If I'm right, and this is a new comparison rule that goes beyond what JSON
itself defines, I think the group should seek extra guidance from Unicode
experts. If I'm wrong and this behavior is defined somewhere else, please
provide a better pointer to the definition.

In many environments, its unusual for an implementation relying on a stack
below it to have any say at all on whether normalization is going to be applied
to the unicode before the application gets to look. Rather than trying to work
around the problem you've identified with normalization by specifying the
comparison algorithm, consider just making stronger statements about the
strings used in the json names the document defines. Why _can't_ you restrict
the authorization_details values to ascii? If it's because you want to present
the string to a user, consider putting a presentation string elsewhere in the
json that is not used for comparison.

Major Issue 2) The suggested pattern demonstrated starting in figure 16 (using
[] to mean "let the user choose") seems underspecified. If the point is that
different APIs may invent different mechanics _like_ this, and that this is
only an example. Make it much clearer that this is an example. If this is a
pattern you expect all APIs to follow, then more description is warranted. Is
it intended that a user could add and remove things arbitrarily to such lists?
For instance is it intended that this support an interaction where the client
is asking for permission to operate on account A, and the user can say "no, but
you can operate on account B"?

Minor issues:

Section 2: What does "The AS MUST ensure that there is no collision between
different authorization details types that it supports." mean? How is this a
2119 requirement? I _think_ you're trying to point out that the
authorization_details string is a unique-key at any AS and that that has
consequences on the API _designer_, but I don't know what is expected of an AS
coder here. Some clearer words are needed.

Section 7: Please expand on, or rephrase, "if these are deemed of no intended
use for the client." Could you just delete the phrase? If you are only
explaining why an AS might do this, make it clear that it's an example (and
split the example into a separate sentence). If this is the _only_ reason an AS
might omit values in the token Response, then more detail is needed.

Nits/editorial comments:

Throughout the document, there is a mix of "authorization_details" and
"authorization details". It is not completely consistent using one when talking
about the parameter and the other when talking about the general concept of
details about authorization. Please inspect each occurrence and verify that it
is using the correct form.

Introduction: suggest changing 'defines the parameter scope' to 'defines the
parameter "scope"'

Introduction just after figure 1 - expand AS (first use).

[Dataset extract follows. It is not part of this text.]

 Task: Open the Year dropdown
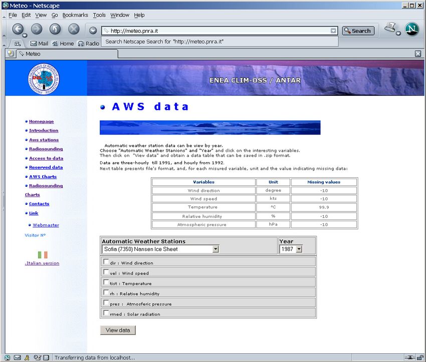(299, 249)
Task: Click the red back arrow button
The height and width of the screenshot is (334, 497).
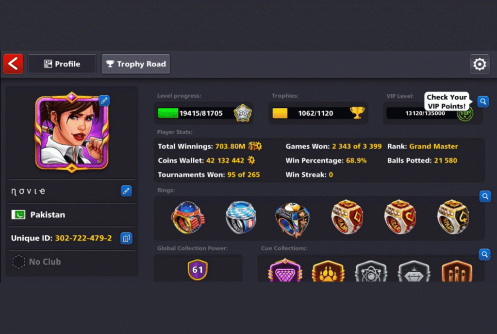Action: click(x=13, y=64)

Section 2.2: Please rework the sentence where you mention "the cartesian
product" and remove the reference - it is not helpful. Instead of "That is to
say," just say it.

Section 6.1, discussion just after Figure 13. Consider rewriting the sentence
to avoid the term "non-subsuming". Think about translation into other languages.

Section 9.2 intro to Figure 21: something is missing from this sentence. The
RS: at the end is either not needed or needs more words?

Section 10: Please reconsider the first sentence. Write it in a way that
doesn't imply the AS has agency (the AS can't "want"), and avoid the current
"If...then MUST" construction. It would be better to say something like "To
signal (foo) the AS (does these things)".

Section 10 just before Figure 23: Please clarify what it means for a client to
announce types that they "use"? Do you mean "support"? Do you mean "intend to
use in this interaction"? Or something else? Consider saying more about why
allowing the client to announce these things is useful.

Appendix A.1 : expand ACR

Figure 30 caption : typo at eHaelth.